Some records
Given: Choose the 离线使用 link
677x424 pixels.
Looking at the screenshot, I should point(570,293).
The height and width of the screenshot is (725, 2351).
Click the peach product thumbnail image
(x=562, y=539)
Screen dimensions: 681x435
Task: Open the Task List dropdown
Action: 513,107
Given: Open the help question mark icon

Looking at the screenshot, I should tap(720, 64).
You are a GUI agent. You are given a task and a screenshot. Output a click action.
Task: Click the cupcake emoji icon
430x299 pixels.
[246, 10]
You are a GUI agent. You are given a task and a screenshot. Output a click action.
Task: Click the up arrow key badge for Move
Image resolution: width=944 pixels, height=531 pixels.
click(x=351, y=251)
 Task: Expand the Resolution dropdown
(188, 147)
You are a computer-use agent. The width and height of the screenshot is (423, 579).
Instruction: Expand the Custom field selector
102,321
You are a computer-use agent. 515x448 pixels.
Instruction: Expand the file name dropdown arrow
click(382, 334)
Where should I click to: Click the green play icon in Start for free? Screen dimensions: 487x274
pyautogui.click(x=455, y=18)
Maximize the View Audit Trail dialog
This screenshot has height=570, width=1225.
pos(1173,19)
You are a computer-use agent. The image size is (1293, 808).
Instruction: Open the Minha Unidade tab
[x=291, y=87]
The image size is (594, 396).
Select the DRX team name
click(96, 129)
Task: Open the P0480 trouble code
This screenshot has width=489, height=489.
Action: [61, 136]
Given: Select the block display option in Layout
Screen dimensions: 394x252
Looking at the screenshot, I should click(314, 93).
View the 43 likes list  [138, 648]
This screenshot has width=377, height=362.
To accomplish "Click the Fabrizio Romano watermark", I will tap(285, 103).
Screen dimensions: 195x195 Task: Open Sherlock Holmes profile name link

WHAT IS REQUIRED:
Turn the lines above into a JSON list of strings, one string per line, leaving out any blank lines.

RESULT:
[
  "Given: Choose the 离线使用 link",
  "677x424 pixels.",
  "Looking at the screenshot, I should point(570,293).",
  "The height and width of the screenshot is (725, 2351).",
  "Click the peach product thumbnail image",
  "(x=562, y=539)",
  "Screen dimensions: 681x435",
  "Task: Open the Task List dropdown",
  "Action: 513,107",
  "Given: Open the help question mark icon",
  "Looking at the screenshot, I should tap(720, 64).",
  "You are a GUI agent. You are given a task and a screenshot. Output a click action.",
  "Task: Click the cupcake emoji icon",
  "430x299 pixels.",
  "[246, 10]",
  "You are a GUI agent. You are given a task and a screenshot. Output a click action.",
  "Task: Click the up arrow key badge for Move",
  "Image resolution: width=944 pixels, height=531 pixels.",
  "click(x=351, y=251)",
  " Task: Expand the Resolution dropdown",
  "(188, 147)",
  "You are a computer-use agent. The width and height of the screenshot is (423, 579).",
  "Instruction: Expand the Custom field selector",
  "102,321",
  "You are a computer-use agent. 515x448 pixels.",
  "Instruction: Expand the file name dropdown arrow",
  "click(382, 334)",
  "Where should I click to: Click the green play icon in Start for free? Screen dimensions: 487x274",
  "pyautogui.click(x=455, y=18)",
  "Maximize the View Audit Trail dialog",
  "This screenshot has height=570, width=1225.",
  "pos(1173,19)",
  "You are a computer-use agent. The image size is (1293, 808).",
  "Instruction: Open the Minha Unidade tab",
  "[x=291, y=87]",
  "The image size is (594, 396).",
  "Select the DRX team name",
  "click(96, 129)",
  "Task: Open the P0480 trouble code",
  "This screenshot has width=489, height=489.",
  "Action: [61, 136]",
  "Given: Select the block display option in Layout",
  "Screen dimensions: 394x252",
  "Looking at the screenshot, I should click(314, 93).",
  "View the 43 likes list  [138, 648]",
  "This screenshot has width=377, height=362.",
  "To accomplish \"Click the Fabrizio Romano watermark\", I will tap(285, 103).",
  "Screen dimensions: 195x195 Task: Open Sherlock Holmes profile name link"
]